Written tasks:
A. Reproduce the section of the SQL window functions notes that begins with the words containing "SUM, AVG, MIN, MAX, COUNT" and ends with "same rank number.".
B. Using the SQL window functions notes, decide whether each statement agrees with them, answering yes or no and quoting the deciding words: (i) a window function is performed before ORDER BY; (ii) LAG gives access to rows after the current row; (iii) the offset for LAG or LEAD may be a negative value.

Document section:
——
SQL Window Functions


SQL Window Functions

Window function performs after “FROM, JOIN, WHERE, GROUP BY, HAVING”, before “ORDER BY, LIMIT, SELECT DISTINCT”.

Window Function Syntax

  • fun() can be

    • Aggregate functions

      SUM, AVG, MIN, MAX, COUNT

    • Ranking functions

      • ROW_NUMBER: generate sequential numbers within group.

        e.g. 123456

      • RANK: generate numbers not necessarily sequential. Same value has same rank number.

        e.g. 11345

      • DENSE_RANK: same as RANK but returns sequential values with no gap.

        e. g. 11234556

      • NTILE

    • Analytic functions

      • LAG: access to rows before the current row
      • LEAD: access to rows after the current row

      Need to specify the column name and offset. Offset cannot be a negative value. Can set the default value to be used if a previous / following row does not exist.

  • OVER() takes a window

    • PARTITION BY: divides the result into partitions
    • ORDER BY: defines the logical order of the rows within each group
    • ROWS / RANGE: specifies the starting and end points of a group
      • BETWEEN ... AND...
      • UNBOUNDED PRECEDING | PRECEDING | CURRENT ROW
      • UNBOUNDED FOLLOWING | FOLLOWING | CURRENT ROW
    SELECT
        fun() OVER(
          PARTITION BY ...
        ORDER BY ...
        ROWS ...
      )
    FROM Table;
    

    Example:

    ROWS between 5 preceding and current row # current row and previous 5 rows, 6 rows in total
    ROWS between current row and 5 following # current row and 5 following rows, 6 rows in total
    ROWS between 5 preceding and 5 folowing # previous 5 rows and 5 following rows, including current row, 11 rows in total
    

Aggregation Function

LeetCode 1303

Find the Team Size (Easy) [link]

Using LEFT JOIN.
——
Data listing:
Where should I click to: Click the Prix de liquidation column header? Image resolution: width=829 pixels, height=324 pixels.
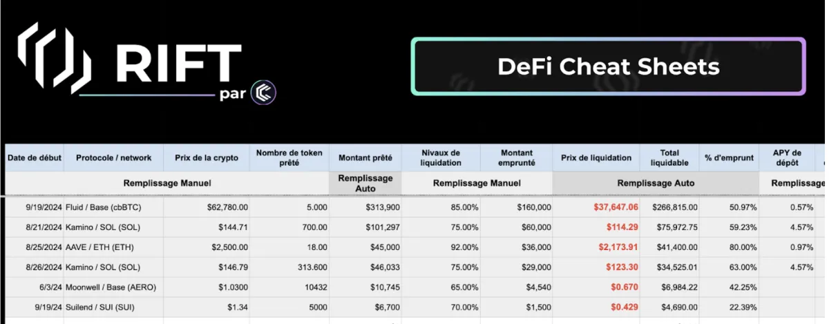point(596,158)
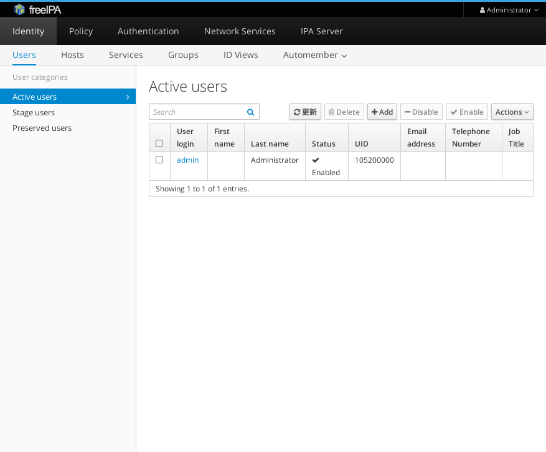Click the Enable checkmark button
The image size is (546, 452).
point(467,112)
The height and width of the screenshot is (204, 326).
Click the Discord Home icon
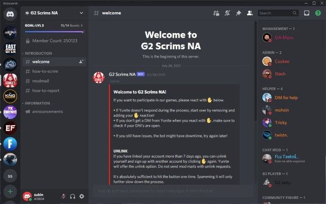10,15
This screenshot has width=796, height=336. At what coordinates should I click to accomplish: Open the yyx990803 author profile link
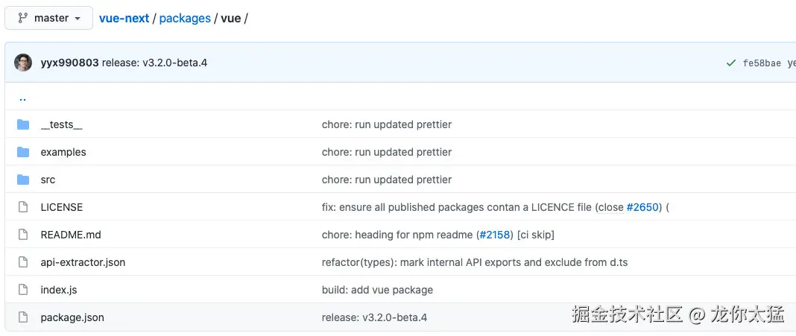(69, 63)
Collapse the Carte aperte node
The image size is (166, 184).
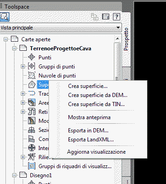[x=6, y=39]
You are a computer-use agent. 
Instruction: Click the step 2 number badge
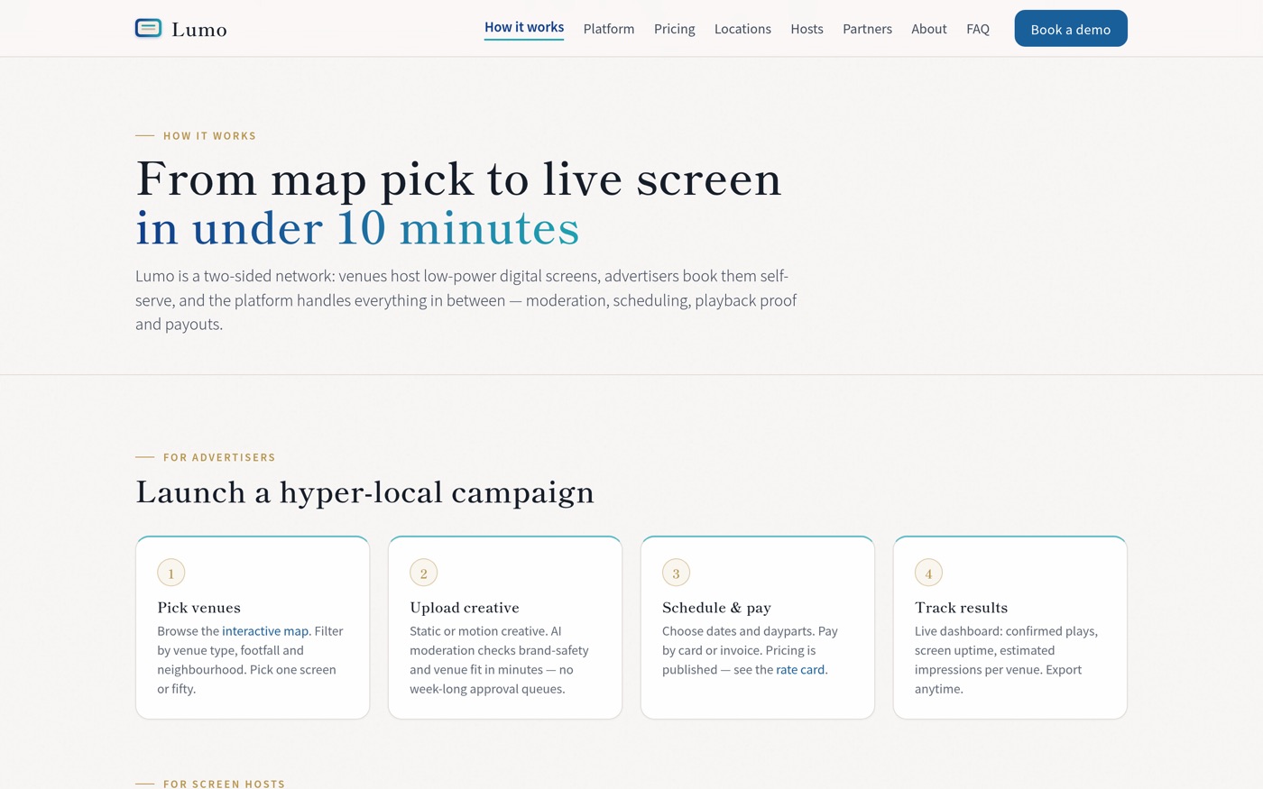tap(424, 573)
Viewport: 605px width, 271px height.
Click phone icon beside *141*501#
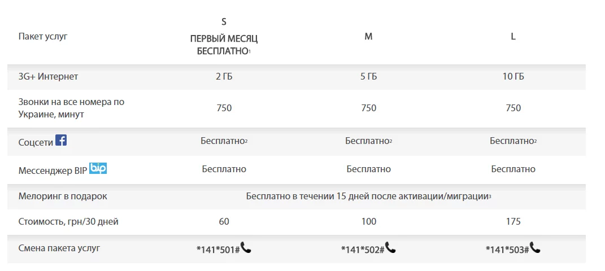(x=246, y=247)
——
Solutions to the tasks:
A.
SUM, AVG, MIN, MAX, COUNT

    • Ranking functions

      • ROW_NUMBER: generate sequential numbers within group.

        e.g. 123456

      • RANK: generate numbers not necessarily sequential. Same value has same rank number.

B.
(i) Yes: "before “ORDER BY, LIMIT, SELECT DISTINCT”"
(ii) No: "LAG: access to rows before the current row"
(iii) No: "Offset cannot be a negative value."